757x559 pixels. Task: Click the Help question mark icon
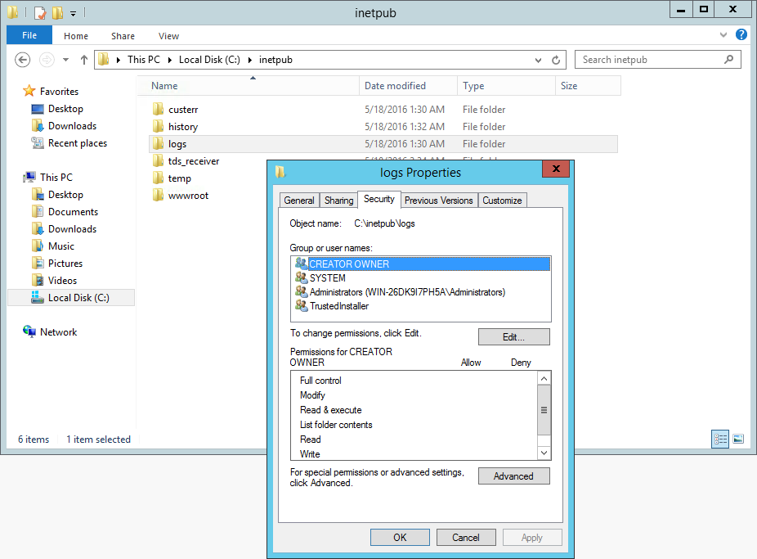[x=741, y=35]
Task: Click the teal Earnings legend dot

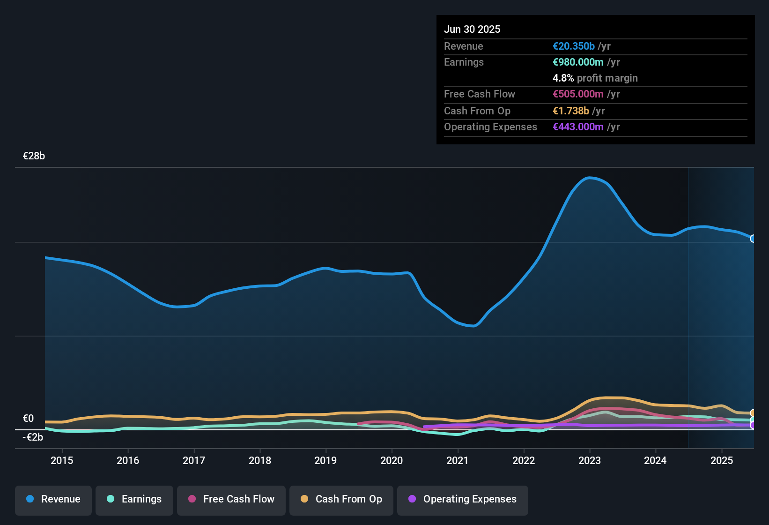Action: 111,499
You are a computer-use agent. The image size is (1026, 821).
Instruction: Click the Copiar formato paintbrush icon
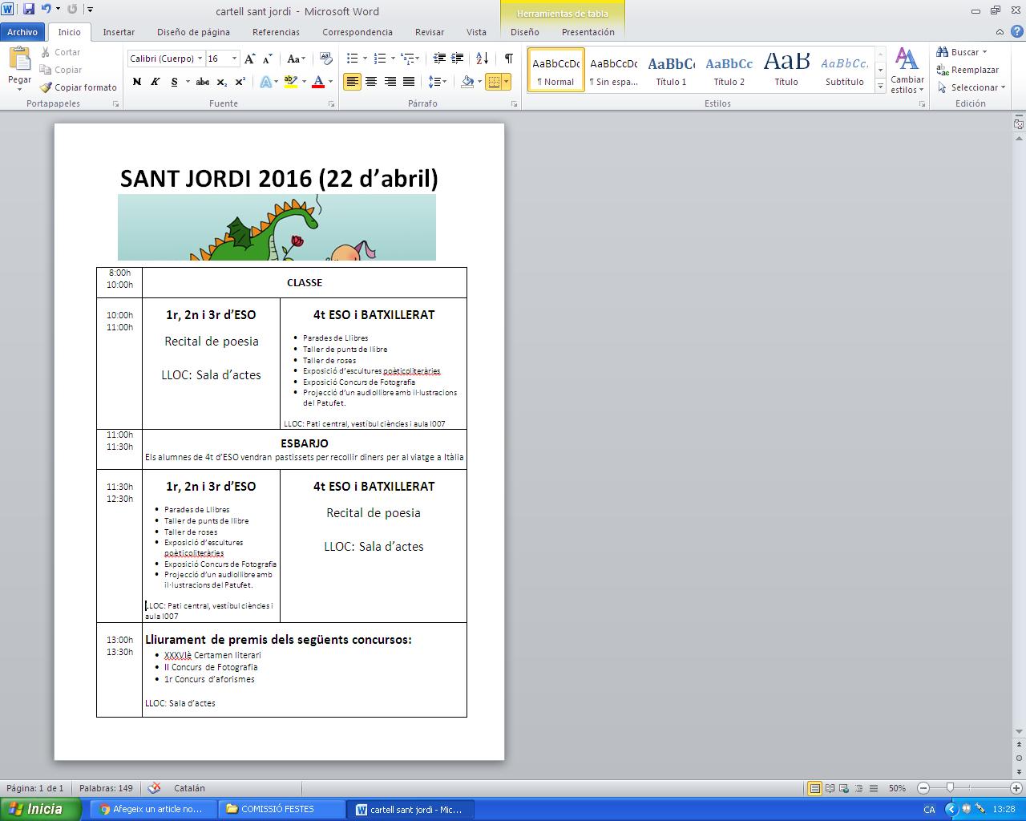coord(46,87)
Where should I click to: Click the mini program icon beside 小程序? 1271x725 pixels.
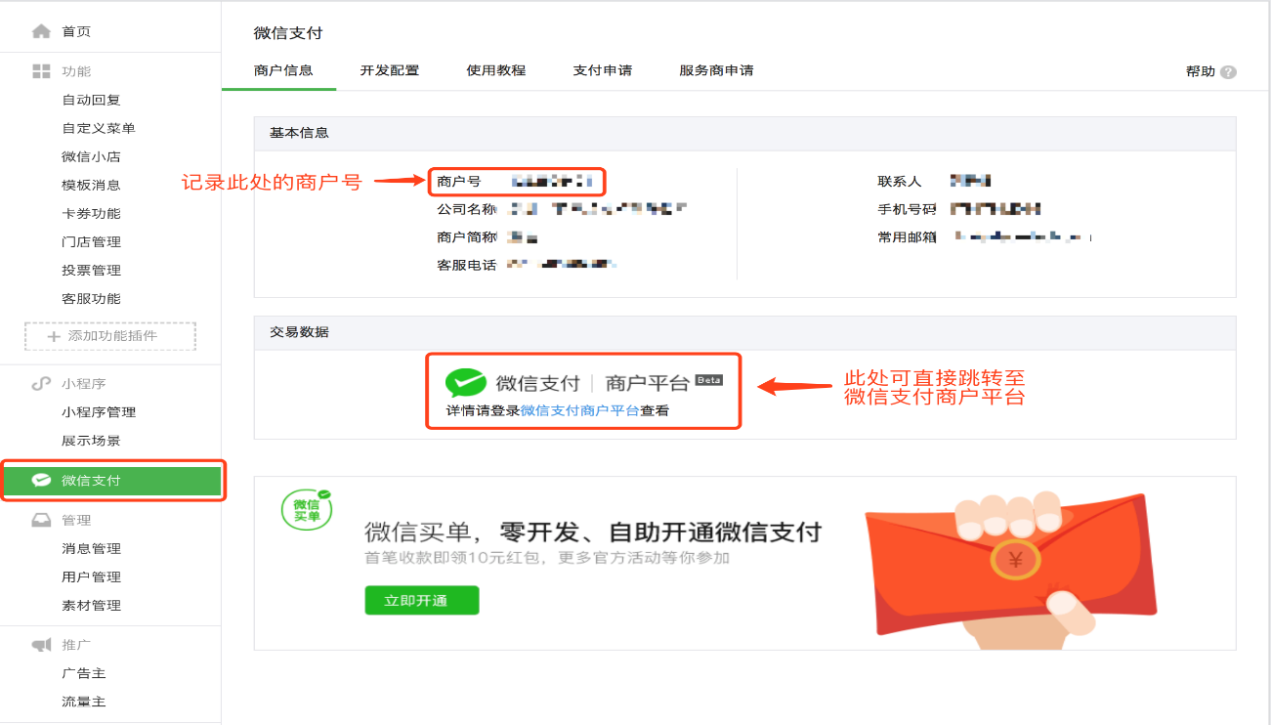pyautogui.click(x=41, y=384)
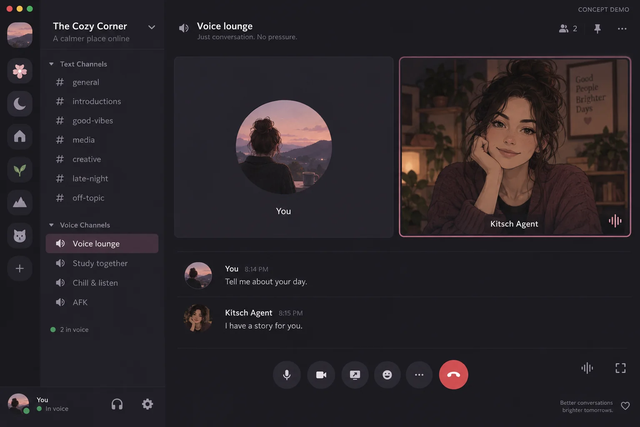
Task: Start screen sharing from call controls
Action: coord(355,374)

_ _ _ _

> [WHAT IS REQUIRED]: The expected answer is the line with "Task: Click the teal Earnings legend dot" followed by every remaining line of the listing, each restated exactly, with all pictures dropped.

> [TASK RESULT]:
Task: Click the teal Earnings legend dot

Action: 111,499
You are a computer-use agent. The image size is (1026, 821).
Instruction: Click the Copiar formato paintbrush icon
coord(46,87)
Where should I click to: Click the mini program icon beside 小程序? 1271x725 pixels.
pyautogui.click(x=41, y=384)
Task: Start screen sharing from call controls
Action: coord(355,374)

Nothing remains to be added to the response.